Aegean gets approval to continue trading

Nov 23 2018

Aegean Marine Petroleum Network announced this week that the US Bankruptcy Court for the Southern District of New York had granted interim approval of all the company's first day motions related to its voluntary Chapter 11 restructuring.

The Court approvals immediately improved Aegean's liquidity position, and ensured that suppliers, vendors, and employees, among other critical partners, continued to be paid in the normal course of business, the company said.

However, bondholders are reportedly objecting to a $532 mill debtor-in-possession (DIP) loan from Mercuria Energy Group that could give the Swiss commodities trader a controlling stake in the company and push their recoveries into cents on the dollar territory, Reuters said.

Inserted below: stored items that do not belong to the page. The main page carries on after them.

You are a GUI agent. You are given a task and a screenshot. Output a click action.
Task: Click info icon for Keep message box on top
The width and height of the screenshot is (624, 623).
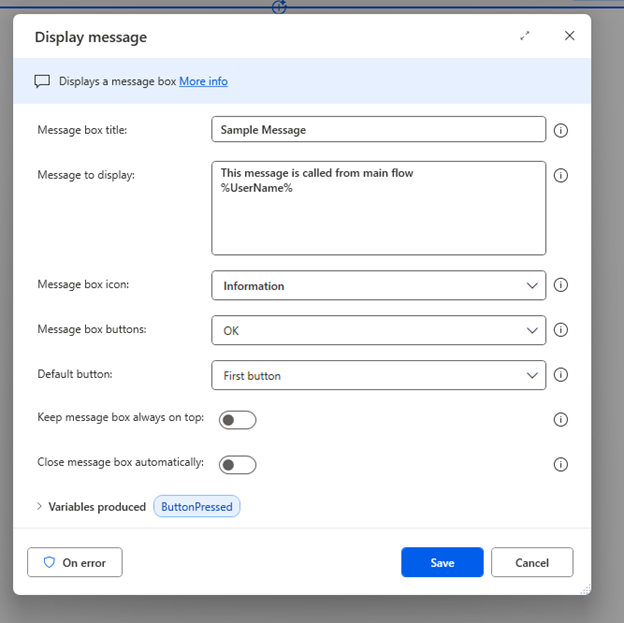[x=561, y=420]
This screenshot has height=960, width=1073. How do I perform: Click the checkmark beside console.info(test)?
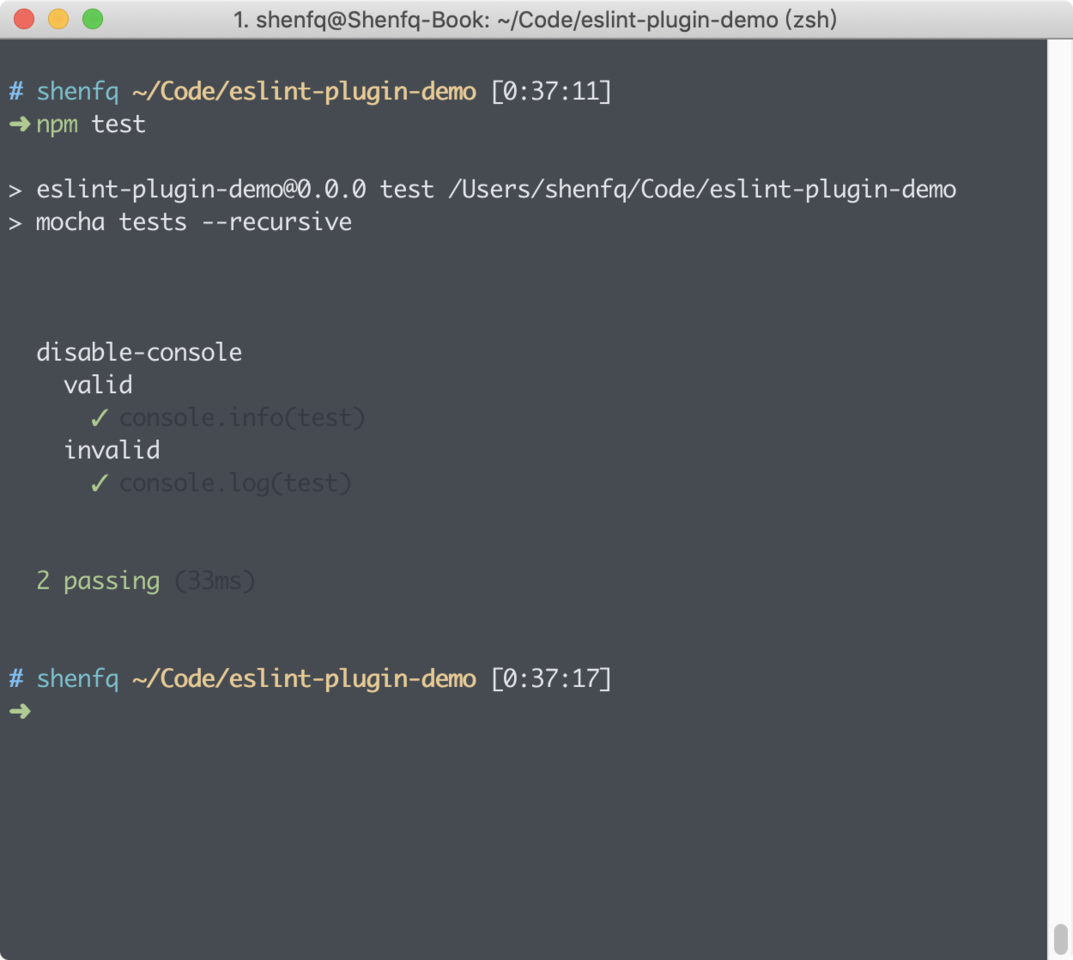click(x=99, y=417)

Through the Court approvals, Aegean has access to substantial capital during the restructuring process provided by the DIP credit facility, including an initial $40 mill of incremental cash over the next 30 days to support operations.

"The company continues to operate in the normal-course and all payments to suppliers and vendors have been made and will continue to be made during the relatively short anticipated duration of the Chapter 11 process,” said Donald Moore, Aegean Board chairman. "The Court's approval of our First Day motions is an important step forward in the restructuring process and enables access to incremental liquidity enabling the company to continue to provide customers high quality service across our global network.”

Aegean and certain of its subsidiaries filed voluntary petitions for relief under Chapter 11 of the US Bankruptcy Code on 6th November, 2018, with the support of Mercuria, one of the world’s largest independent energy and commodity companies.

In addition to providing the DIP to fund the Chapter 11 process and the company’s working capital needs, Mercuria is also acting as the ‘stalking horse’ bidder in a sale process designed to maximise the value of the company as a going concern.

The asset purchase agreement, including the $681 mill ‘stalking horse’ bid proposed by Mercuria, has been filed with the Court.

In connection with its restructuring efforts, Kirkland & Ellis is acting as legal counsel to Aegean, Moelis & Company is acting as investment banker to Aegean, and EY Turnaround Management Services is acting as restructuring advisor to Aegean.

The final DIP hearing is due to take place on 5th December.